I agree OOP sucks… To learn. And, everybody who is learning it will write a lot of crappy hackish code to try to find ways around the limitations of what they don’t know about OOP yet. And, the only way to become proficient is by writing a lot of crappy hackish code. In fact, the day that a person becomes proficient in OOP is the day that they can sit back and ask, “what’s the best way to make this code as clean as possible,” instead of “how the hell am I going to get this damn thing to work.” There’s a long series of “oh s***” moments one has to experience to get there and it’s a long process. Especially if you already have clear alternative to tackling the same problem like extensive experience in writing procedural code. Basically, if you’re worried about design patterns and you don’t know the difference between public, private, internal, static, override, virtual, sealed, abstract, etc… You’re doing it wrong.

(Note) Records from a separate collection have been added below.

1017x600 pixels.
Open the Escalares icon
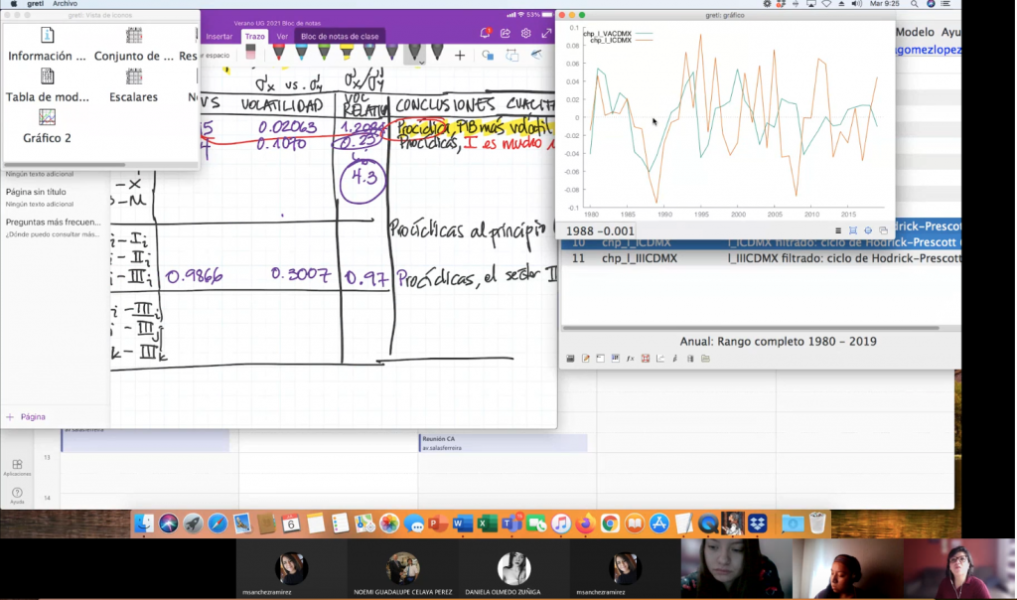[x=133, y=82]
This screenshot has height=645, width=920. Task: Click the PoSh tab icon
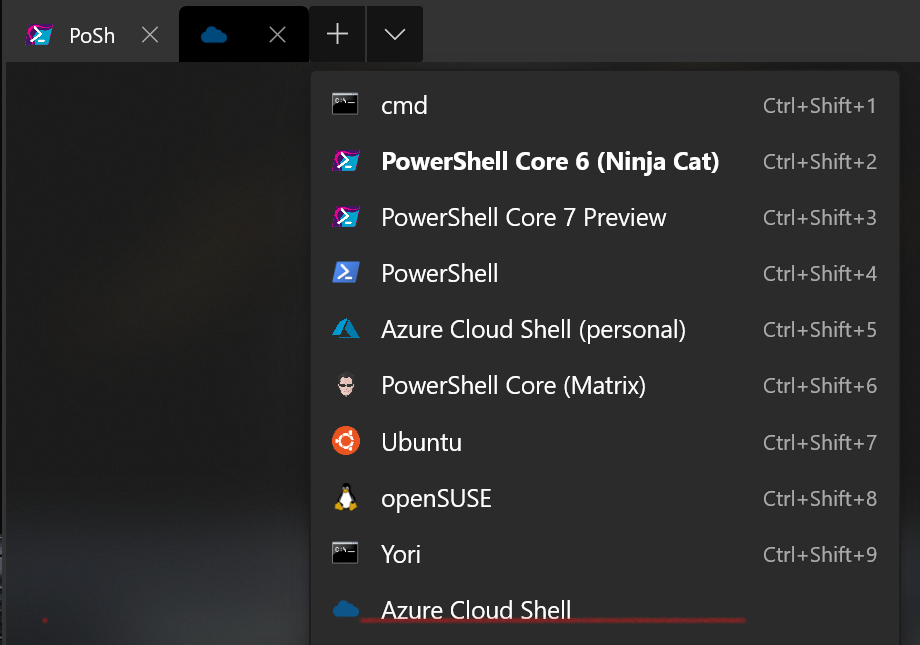[38, 34]
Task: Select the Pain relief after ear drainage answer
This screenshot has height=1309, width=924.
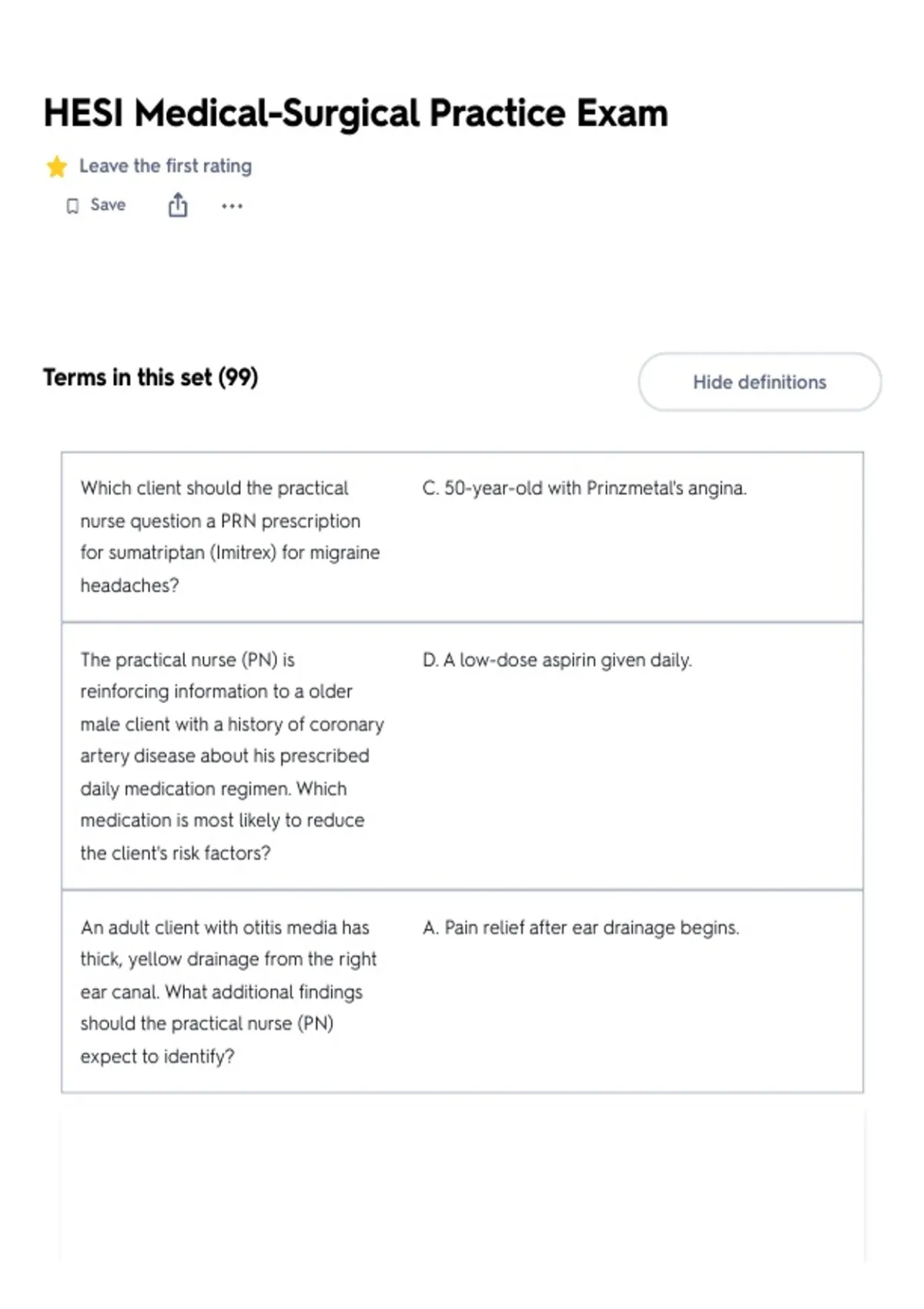Action: pyautogui.click(x=581, y=928)
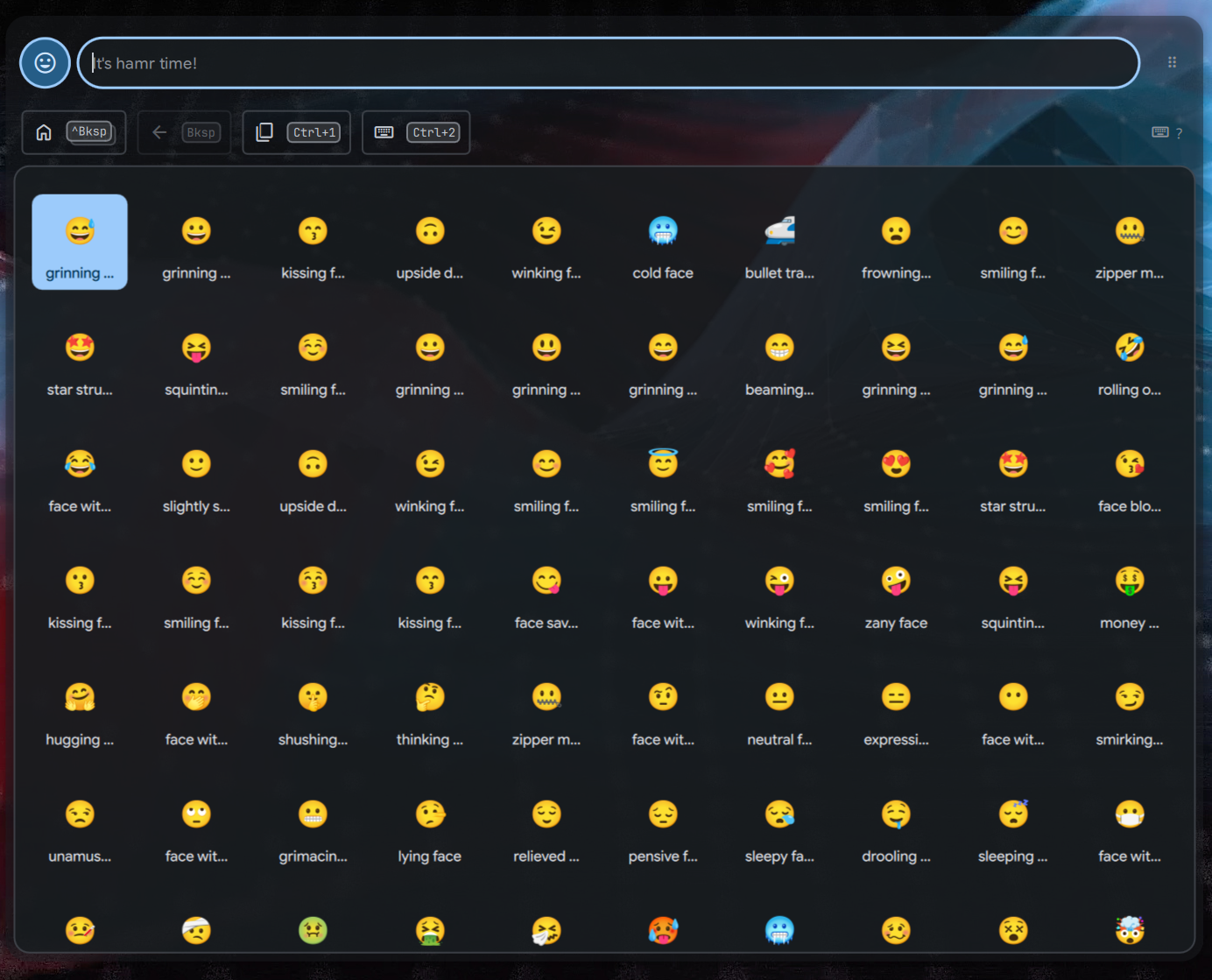
Task: Click the back arrow icon
Action: [x=159, y=131]
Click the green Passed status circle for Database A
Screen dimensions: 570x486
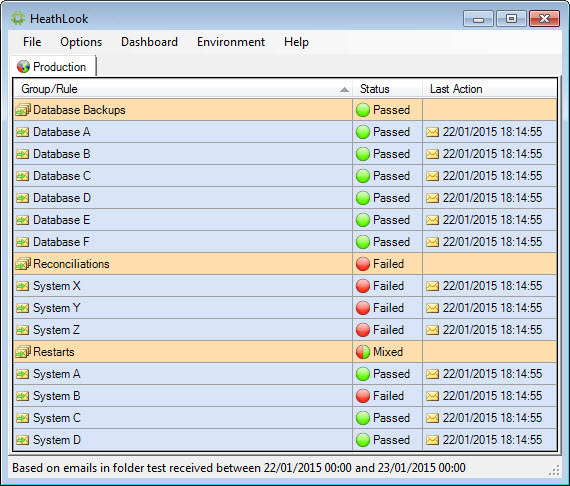coord(363,132)
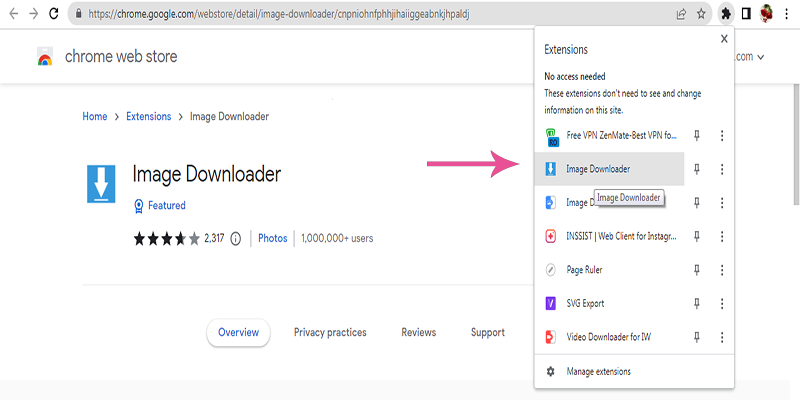The width and height of the screenshot is (800, 400).
Task: Click the Extensions puzzle piece icon
Action: pyautogui.click(x=725, y=14)
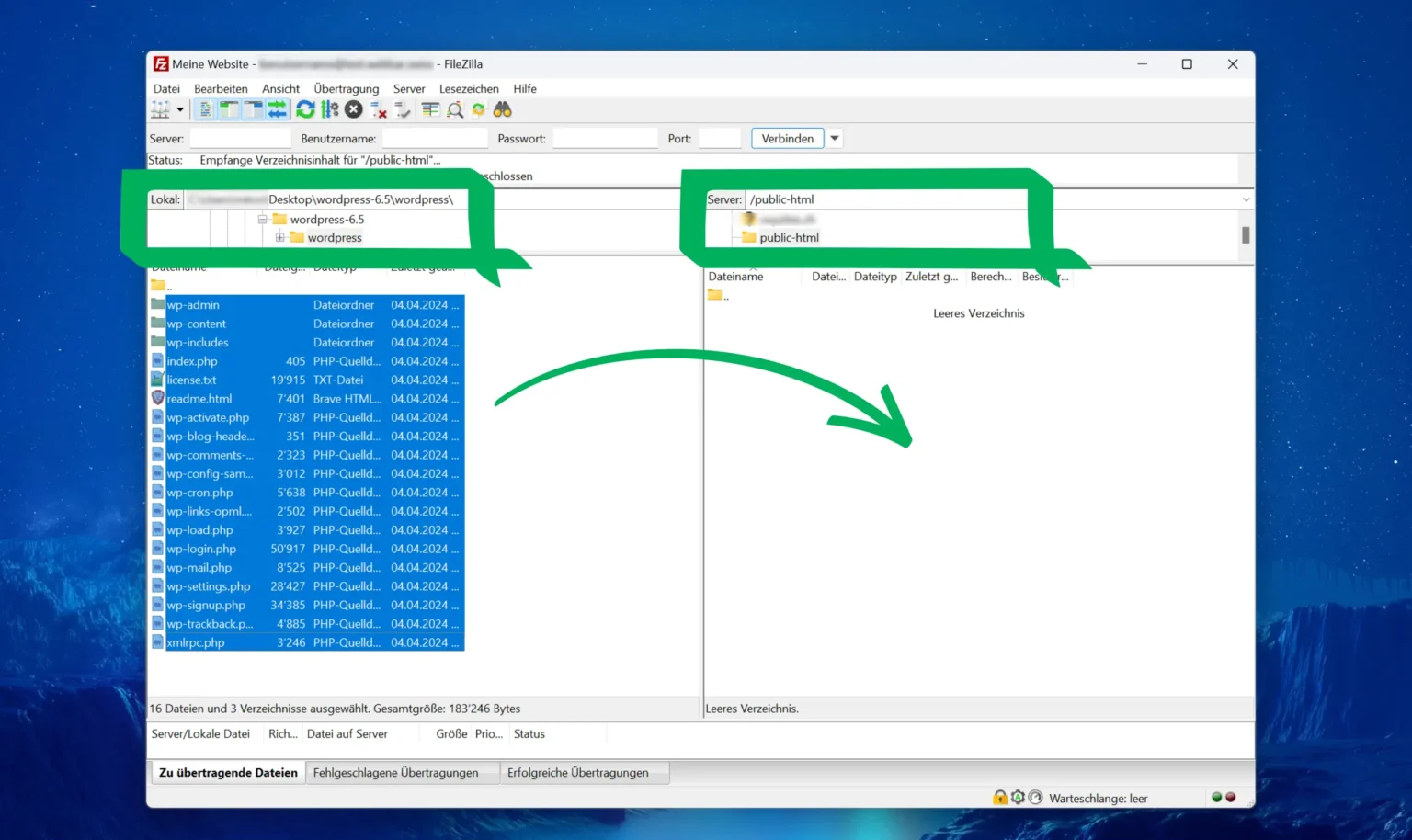
Task: Click the refresh file lists icon
Action: 305,110
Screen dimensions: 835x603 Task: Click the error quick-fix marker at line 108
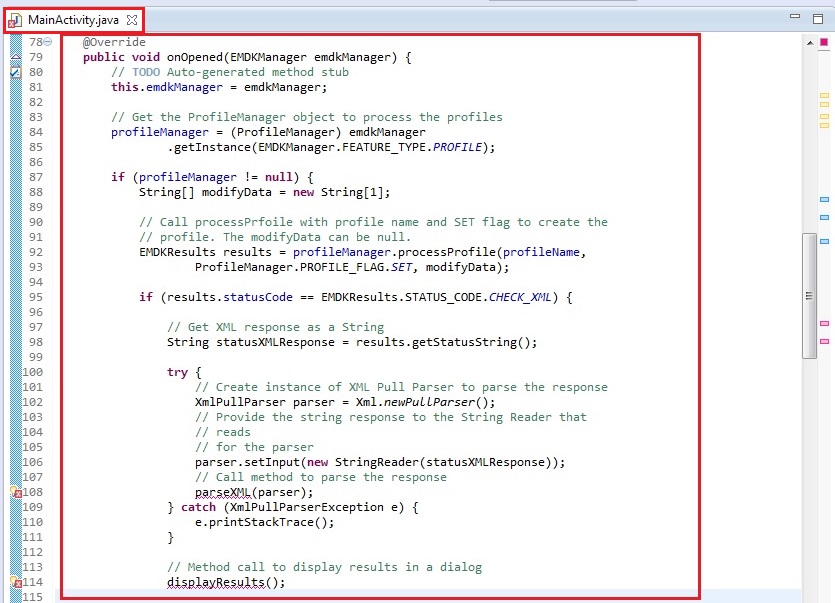(16, 493)
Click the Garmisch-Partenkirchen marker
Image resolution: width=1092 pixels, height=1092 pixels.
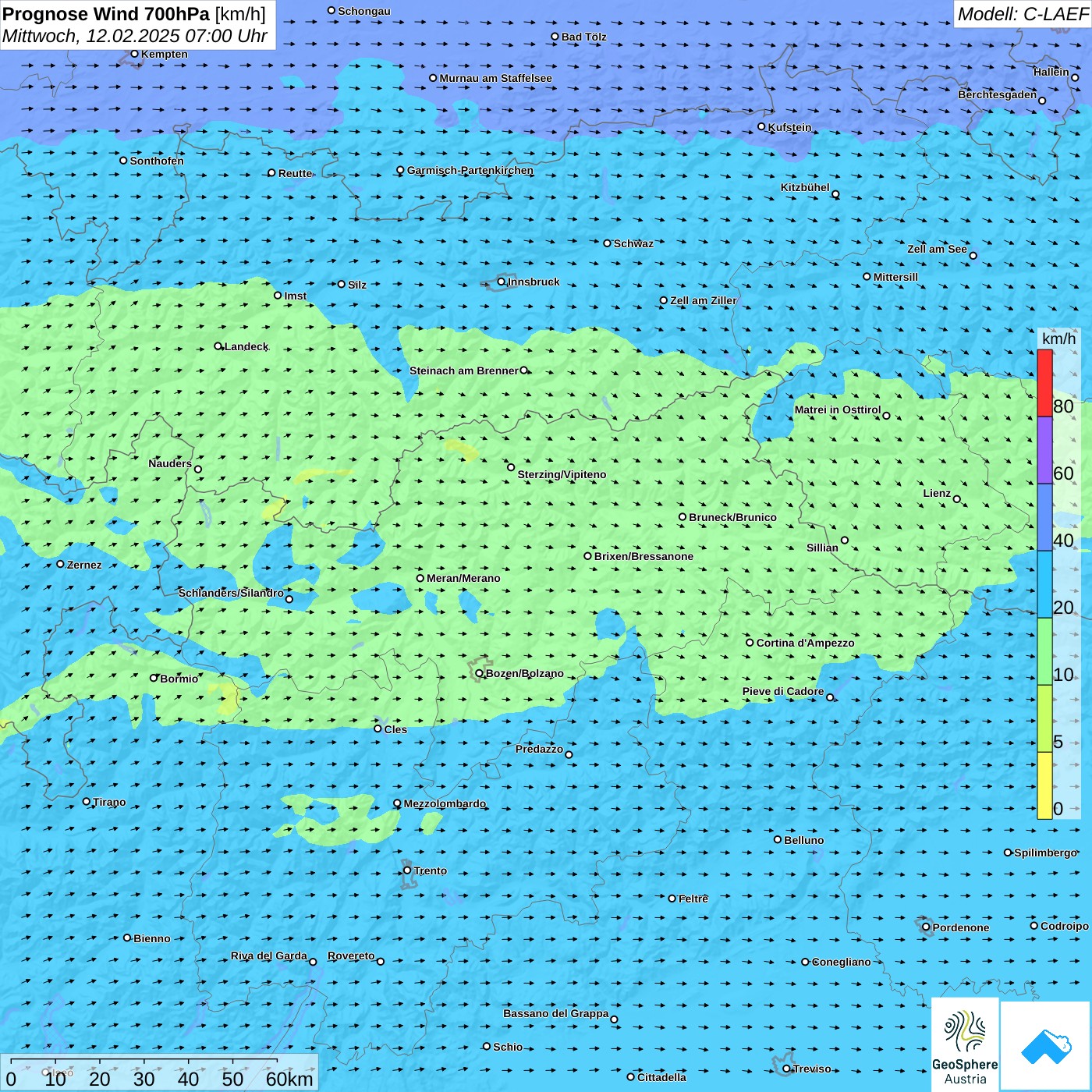point(401,170)
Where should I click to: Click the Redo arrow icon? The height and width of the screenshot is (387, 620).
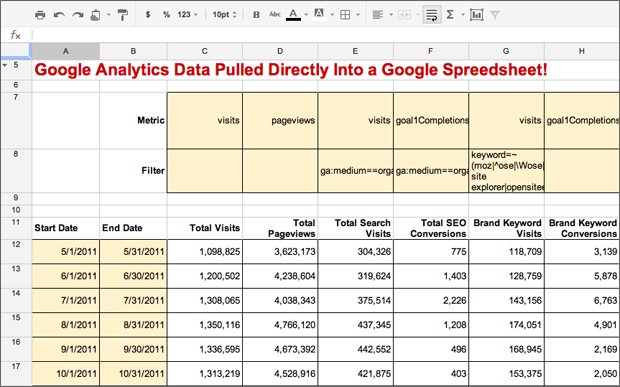[x=78, y=15]

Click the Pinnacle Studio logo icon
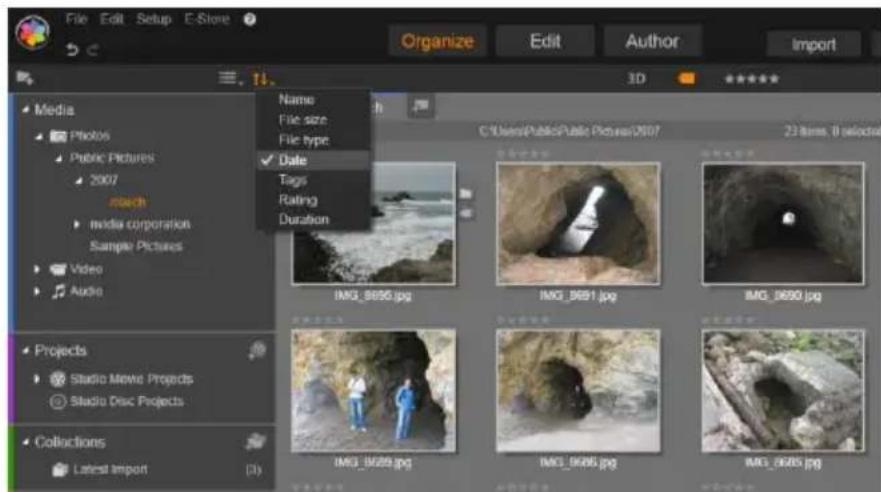tap(33, 33)
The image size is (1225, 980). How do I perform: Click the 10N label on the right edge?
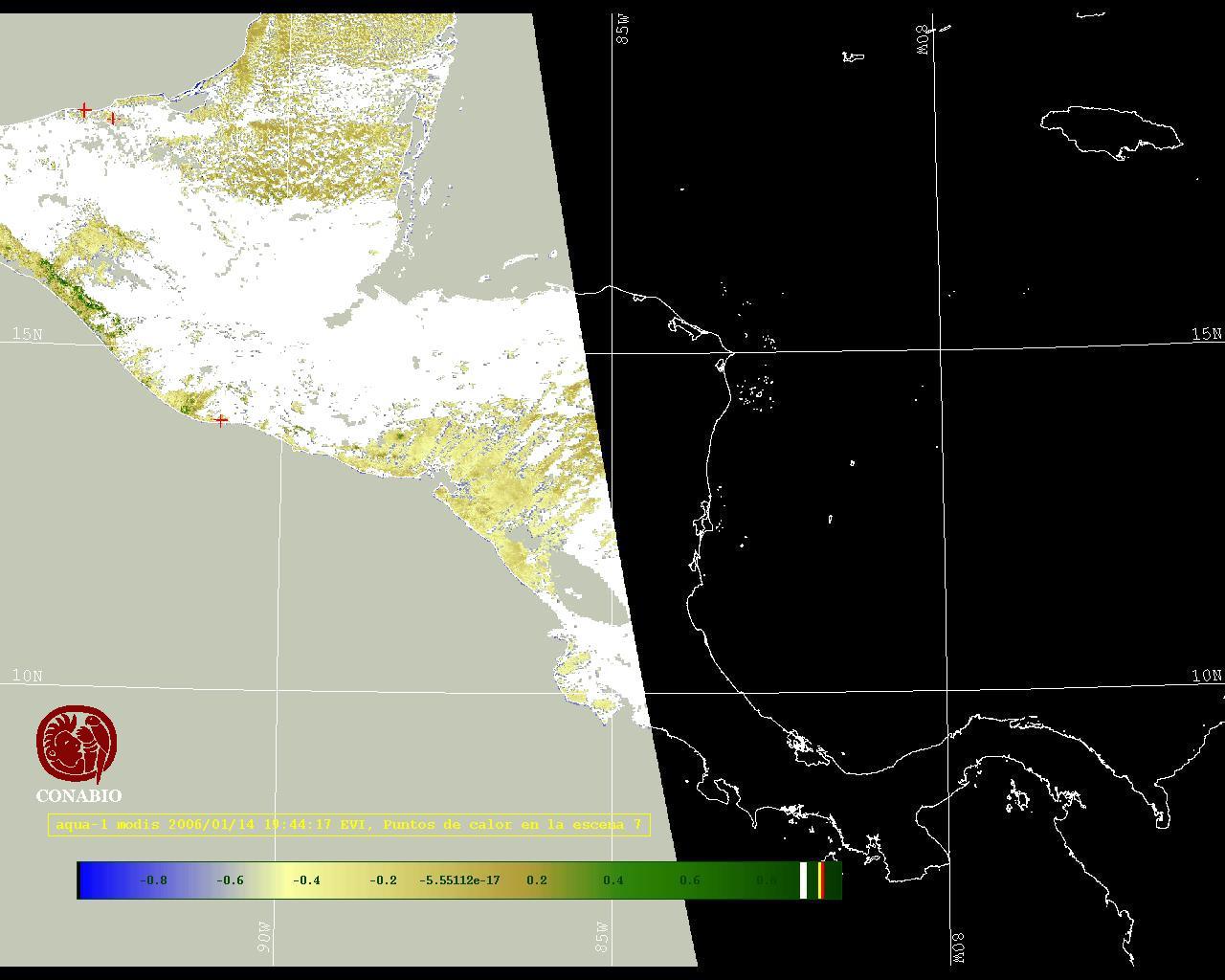[1206, 676]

Sorry about the length of my post. I figured I’d make an attempt at explaining a realistic perspective of OOP from someone who doesn’t masterdebate to class diagrams of design (anti?) patterns. I wish I could reference a book that takes the similar approach but AFAIK it doesn’t exist yet. The books about OOP today suck at explaining how to program in OOP for the same reasons that professors suck at producing goods and services. Alhough they’re very interesting, they’re not very useful. Theory != application and extensive theory without any application is just gibberish. Sorry I didn’t include an example along the lines of business modeling. I haven’t done any yet so I wouldn’t know where to begin.

First, people keep using physical nouns analogies, such as your jet and jet parts. Yes, OOP may do well for physical modeling. OOP was actually born to assist with physical simulation. However, in my actual work, I don’t do physical modeling for the most part, and a nested-component view doesn’t work well when modeling the business domain. Things interweave more. A given association is only a temporary association of convenience for a given task or section, not a physical one. Please stop using physical examples; they are worn and can’t help any further. My domain doesn’t match them.

Second, I use relational design to assist my procedural designs, and thus it’s not entirely just “procedural” doing all the work and modeling. They work together. (Some say that OOP is for those who don’t “get” set theory and SQL.)

Third, most programmers tend to move out of direct coding in roughly ten years on average. There’s a lot of burn-out, wrist injury, and age discrimination for pure coders. Offshore outsourcing has made it even more competitive. So if it takes 7 years of experience to finally get OOP right (you said it has a long learning curve), then only 3 years are left of “good” code. Thus, 70% of all OOP code will have to suck by that logic. That’s not a very economical stance. If OOP takes that long to get right, there’s something wrong with it.